People often get confused between bonus shares and stock splits. They do have some similarities but technically they are different.
Without any ado, let’s have a quick comparison, then we’ll discuss both in detail.
Bonus Shares Vs Stock Split – Quick Details
Bonus shares are extra shares issued to shareholders in a certain proportion to provide them rewards over existing shares.
For example, if a company declares a bonus share in a ratio of 2:1 that means the shareholder will get 2 shares for every single share he holds. If you have 10 shares of that company, you will now get 20 shares of the same company to have a total of 30 shares that will increase your profit margin.
While a stock split is dividing a stock into multiple shares to decrease the price of a share to make it more affordable to the investors. Unlike bonus shares, you don’t get any additional shares.
For example, if a company announces a stock split in the 1:2 ratio that means its every 1 share, will become 2 shares. Now if you hold 100 shares of the same company, your share count will become 200 shares but the price of the share will remain the same.
The actual value of a single share is decreased to 50% making it more affordable now.

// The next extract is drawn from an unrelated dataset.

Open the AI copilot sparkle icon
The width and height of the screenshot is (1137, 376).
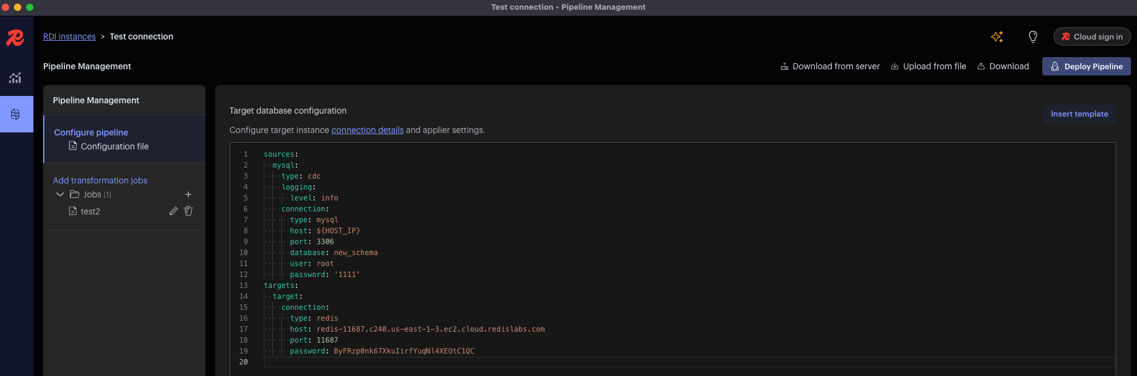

Bonus Issue | Stock Split |
A bonus issue is the extra shares a company gives to shareholders for free. | Stock Split dissects the existing shares of the company into multiple shares. |
In a 3:1 bonus issue, The shareholders will get 3 shares free for every one share held. So for 10 shares, will get 30 shares (3*10) to have a total of 40 shares (10+30) | In a stock split in the 1:2 ratio, Every 1 share of the company held, will become 2 shares. Then 100 shares held, will become 200 shares. |
No change in face value | Face value decreases in the same ratio |
An alternative to dividends to offer income to the shareholder | Reduces share price, and makes it affordable for more shareholders. |
Give away from the accumulated cash reserve | Downfall in share price could be loss-making for shareholders in unfavorable market conditions |
Cash reserve depletes | No affect on cash reserves |
Let’s dig deep inside of both bonus shares and stock split.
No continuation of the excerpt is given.